This week Professor Krase will discuss the auto/biography project in more detail. Then we’ll investigate the demographics of New York “then” and “now.” Sara will be giving a visual tour of Williamsburg, Brooklyn “then and now” followed by a tutorial of how to access census data using Social Explorer, and then you will create your own “then” and “now” census maps of New York City to be included on your individual e-portfolios.
So you made a beautiful map and now you want to add it to your e-portfolio?? Follow these four steps:
- Click on “Share” in the upper right hand corner and copy the number/letter part: http://www.socialexplorer.com/869f3cd4ed/view
- Find the page or post you want to add it to and click on the “text” tab
- Paste this code, with your numbers there instead of the red text: “socialexplorerembed code=”THE NUMBER THAT YOU COPIED FROM THE SOCIAL EXPLORER EMBED CODE” **except use brackets [ ] instead of those outside quotes
- Click update!
For next week we’ll read:
Lyford, Joseph P. “The View” in The Airtight Cage; A Study of New York’s West Side. (1966).
Glazer, Nathan, and Daniel P. Moynihan. “Introduction,” in Beyond the Melting Pot: The Negroes, Puerto Ricans, Jews, Italians, and Irish of New York City. (1970).

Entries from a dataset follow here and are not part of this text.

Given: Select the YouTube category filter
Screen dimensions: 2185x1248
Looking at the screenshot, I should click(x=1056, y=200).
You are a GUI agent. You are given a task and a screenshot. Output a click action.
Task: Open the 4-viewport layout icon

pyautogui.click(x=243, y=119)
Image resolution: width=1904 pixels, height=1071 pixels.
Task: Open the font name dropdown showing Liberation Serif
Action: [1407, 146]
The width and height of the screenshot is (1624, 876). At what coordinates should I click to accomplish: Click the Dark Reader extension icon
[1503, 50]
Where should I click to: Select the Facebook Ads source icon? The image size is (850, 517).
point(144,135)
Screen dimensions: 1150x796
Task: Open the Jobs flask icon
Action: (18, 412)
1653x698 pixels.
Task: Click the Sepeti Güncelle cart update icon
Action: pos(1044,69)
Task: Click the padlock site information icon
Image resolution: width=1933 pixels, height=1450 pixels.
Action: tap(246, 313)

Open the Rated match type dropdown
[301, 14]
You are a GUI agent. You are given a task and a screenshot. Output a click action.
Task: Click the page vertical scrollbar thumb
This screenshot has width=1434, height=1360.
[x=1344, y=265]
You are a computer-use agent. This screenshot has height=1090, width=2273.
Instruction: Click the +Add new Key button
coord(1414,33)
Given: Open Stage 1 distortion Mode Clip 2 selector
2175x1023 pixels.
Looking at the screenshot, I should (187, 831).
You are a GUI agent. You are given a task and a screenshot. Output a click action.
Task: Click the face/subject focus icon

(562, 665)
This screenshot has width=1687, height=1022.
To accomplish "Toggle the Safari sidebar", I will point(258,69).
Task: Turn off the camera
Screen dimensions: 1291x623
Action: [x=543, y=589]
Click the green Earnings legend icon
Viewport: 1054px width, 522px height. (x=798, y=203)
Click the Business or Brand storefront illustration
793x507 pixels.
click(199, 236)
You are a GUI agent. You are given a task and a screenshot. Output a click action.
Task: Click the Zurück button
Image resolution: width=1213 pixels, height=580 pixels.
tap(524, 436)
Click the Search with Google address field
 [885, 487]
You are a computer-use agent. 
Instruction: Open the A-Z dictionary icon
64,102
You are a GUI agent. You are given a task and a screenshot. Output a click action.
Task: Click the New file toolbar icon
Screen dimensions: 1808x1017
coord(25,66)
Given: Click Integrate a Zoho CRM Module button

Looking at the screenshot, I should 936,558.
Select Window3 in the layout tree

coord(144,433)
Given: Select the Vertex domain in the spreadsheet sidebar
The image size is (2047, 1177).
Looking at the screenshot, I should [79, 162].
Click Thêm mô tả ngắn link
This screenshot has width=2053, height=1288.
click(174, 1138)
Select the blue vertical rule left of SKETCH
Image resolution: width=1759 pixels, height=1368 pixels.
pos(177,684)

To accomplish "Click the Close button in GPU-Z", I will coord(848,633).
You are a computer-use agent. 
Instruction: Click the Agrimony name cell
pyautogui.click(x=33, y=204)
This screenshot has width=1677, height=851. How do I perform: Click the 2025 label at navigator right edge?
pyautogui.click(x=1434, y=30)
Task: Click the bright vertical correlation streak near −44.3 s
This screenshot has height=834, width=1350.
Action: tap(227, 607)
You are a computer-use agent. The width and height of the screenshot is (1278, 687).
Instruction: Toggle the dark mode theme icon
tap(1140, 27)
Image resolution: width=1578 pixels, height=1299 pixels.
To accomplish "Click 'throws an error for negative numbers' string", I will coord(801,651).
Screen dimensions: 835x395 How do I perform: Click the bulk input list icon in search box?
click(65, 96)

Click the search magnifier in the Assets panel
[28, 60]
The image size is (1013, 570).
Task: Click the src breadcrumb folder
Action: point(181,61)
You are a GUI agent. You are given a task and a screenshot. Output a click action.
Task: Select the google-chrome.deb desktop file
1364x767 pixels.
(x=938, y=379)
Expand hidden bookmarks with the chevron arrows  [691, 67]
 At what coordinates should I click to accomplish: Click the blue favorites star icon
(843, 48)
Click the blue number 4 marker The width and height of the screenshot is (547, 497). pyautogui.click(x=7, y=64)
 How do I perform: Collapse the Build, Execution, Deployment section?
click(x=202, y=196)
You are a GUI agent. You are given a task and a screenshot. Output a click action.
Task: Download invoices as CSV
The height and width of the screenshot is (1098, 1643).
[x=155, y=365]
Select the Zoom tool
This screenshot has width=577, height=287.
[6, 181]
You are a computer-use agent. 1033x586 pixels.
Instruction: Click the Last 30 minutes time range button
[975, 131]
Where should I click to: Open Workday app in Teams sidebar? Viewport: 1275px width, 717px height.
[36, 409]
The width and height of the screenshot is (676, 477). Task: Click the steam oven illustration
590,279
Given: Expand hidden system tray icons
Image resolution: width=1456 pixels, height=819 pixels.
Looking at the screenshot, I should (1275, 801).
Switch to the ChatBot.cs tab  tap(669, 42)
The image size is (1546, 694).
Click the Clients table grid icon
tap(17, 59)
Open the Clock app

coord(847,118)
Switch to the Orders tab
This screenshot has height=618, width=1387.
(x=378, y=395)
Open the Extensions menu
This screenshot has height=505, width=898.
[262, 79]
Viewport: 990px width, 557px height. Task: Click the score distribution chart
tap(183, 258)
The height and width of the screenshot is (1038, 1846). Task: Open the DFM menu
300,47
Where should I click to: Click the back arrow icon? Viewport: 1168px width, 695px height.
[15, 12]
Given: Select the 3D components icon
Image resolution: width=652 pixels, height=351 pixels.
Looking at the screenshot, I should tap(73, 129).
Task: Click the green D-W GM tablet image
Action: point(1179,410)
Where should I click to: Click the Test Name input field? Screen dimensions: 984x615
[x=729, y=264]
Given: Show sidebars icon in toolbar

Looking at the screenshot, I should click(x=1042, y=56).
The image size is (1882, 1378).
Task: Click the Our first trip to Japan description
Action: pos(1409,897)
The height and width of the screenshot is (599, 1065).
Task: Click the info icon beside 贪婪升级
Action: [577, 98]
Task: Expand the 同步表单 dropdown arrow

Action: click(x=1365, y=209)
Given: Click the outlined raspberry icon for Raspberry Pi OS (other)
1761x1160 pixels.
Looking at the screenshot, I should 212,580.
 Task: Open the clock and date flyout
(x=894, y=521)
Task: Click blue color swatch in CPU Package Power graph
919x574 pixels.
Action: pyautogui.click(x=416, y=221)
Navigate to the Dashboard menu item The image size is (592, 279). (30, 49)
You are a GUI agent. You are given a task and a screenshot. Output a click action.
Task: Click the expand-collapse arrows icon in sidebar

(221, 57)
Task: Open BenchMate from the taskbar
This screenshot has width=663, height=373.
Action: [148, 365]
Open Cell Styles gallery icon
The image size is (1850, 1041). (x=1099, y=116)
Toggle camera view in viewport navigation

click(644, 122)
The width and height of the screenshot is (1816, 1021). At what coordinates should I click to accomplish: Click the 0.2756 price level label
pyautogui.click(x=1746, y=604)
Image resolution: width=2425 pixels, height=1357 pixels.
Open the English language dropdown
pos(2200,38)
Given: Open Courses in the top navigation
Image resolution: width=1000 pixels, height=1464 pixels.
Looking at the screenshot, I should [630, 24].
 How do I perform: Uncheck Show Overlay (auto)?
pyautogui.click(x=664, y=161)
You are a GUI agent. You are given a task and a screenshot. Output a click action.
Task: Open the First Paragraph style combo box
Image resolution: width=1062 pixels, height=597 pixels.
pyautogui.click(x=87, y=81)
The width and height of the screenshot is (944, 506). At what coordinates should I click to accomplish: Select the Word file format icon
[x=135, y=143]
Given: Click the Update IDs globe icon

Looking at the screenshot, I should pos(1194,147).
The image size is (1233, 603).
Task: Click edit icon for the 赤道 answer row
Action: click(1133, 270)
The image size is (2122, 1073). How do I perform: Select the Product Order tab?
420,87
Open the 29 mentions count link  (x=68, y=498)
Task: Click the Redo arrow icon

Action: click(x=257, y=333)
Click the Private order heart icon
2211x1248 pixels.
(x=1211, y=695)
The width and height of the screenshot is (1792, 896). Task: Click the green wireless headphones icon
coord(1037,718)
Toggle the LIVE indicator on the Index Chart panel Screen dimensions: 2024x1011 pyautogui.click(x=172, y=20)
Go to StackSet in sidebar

Gottehrer, Barry. “Middle Class on the Run” in New York City in Crisis [a Study in Depth of Urban Sickness]. (1965).
United States. Report of the National Advisory Commission on Civil Disorders. 1968.
Jerome Krase
February 6, 2017 — 11:44 am
We’ll start off every class with a short review of our previous class so that we can discuss the issues raised and fill in the holes if there are any, and there usually are. For example, last week I tried to give a general overview of my attitude toward the Sixties and my pedagogy or attitude toward learning. BTW, I anticipate I will learn as much from this class as you because as you will discover today that for most of the 1960s I was elsewhere.
Also, I try to start each new topic with questions… Remember that I think one can’t learn unless you have questions you want answered.
For my 1960s bio I would consider such big and small questions as “What was the neighborhood in which I lived like in the 60s?” Given my class, race, ethnicity, religion, gender etc, what would my politics or ideology be?” If I could vote, who would I vote for/” “who would be my cultural heroes/” “What would my attitude toward the Women’s Movement(s) be?” “would I be an anti-war protestor or a silent majority “hard Hat?” “What music, dance steps, art, movies, tv programs, celebrities, clothing and other ‘styles’ like haircuts, would be my favorites?”
“How did the rapidly failing economy impact me and my family?” “What jokes would I laugh at?”
C. Wright Mills was a Columbia University scholar who wrote my mantra:
Jerome Krase
February 6, 2017 — 11:51 am
C. Wright Mills lucidly described the problem of modern alienation and argued that making sense out of our confusing existence is the goal of the “Sociological Imagination”. The persons that Mills describes below, with a minor edit from me in quotes, could be theoretical portraits of New York City residents in the 1960s trying to understand the rapidly changing world around them:
Nowadays “people” often feel that their private lives are a series of traps. They sense that within their everyday worlds, they cannot overcome their troubles, and in this feeling, they are often quite correct: What ordinary men are directly aware of and what they try to do are bounded by the private orbits in which they live; their visions and their powers are limited to the close-up scenes of job, family, neighborhood; in other milieux they move vicariously and remain spectators. And the more aware they become, however vaguely, of ambitions and of threats which transcend their immediate locales, the more trapped they seem to feel…. Seldom aware of the intricate connections between the patterns of their own lives and the course of world history, ordinary men do not usually know what this connection means for the kinds of men they are becoming and for the kinds of history–making in which they may take part. They do not possess the quality of mind essential to grasp the interplay of man and society, of biography and history, of self and world. They cannot cope with their personal troubles in such ways as to control the structural transformations that usually lie behind them. (1959:3-4)
C. Wright Mills, C.W. (1959), The Sociological Imagination (New York: Oxford University Press).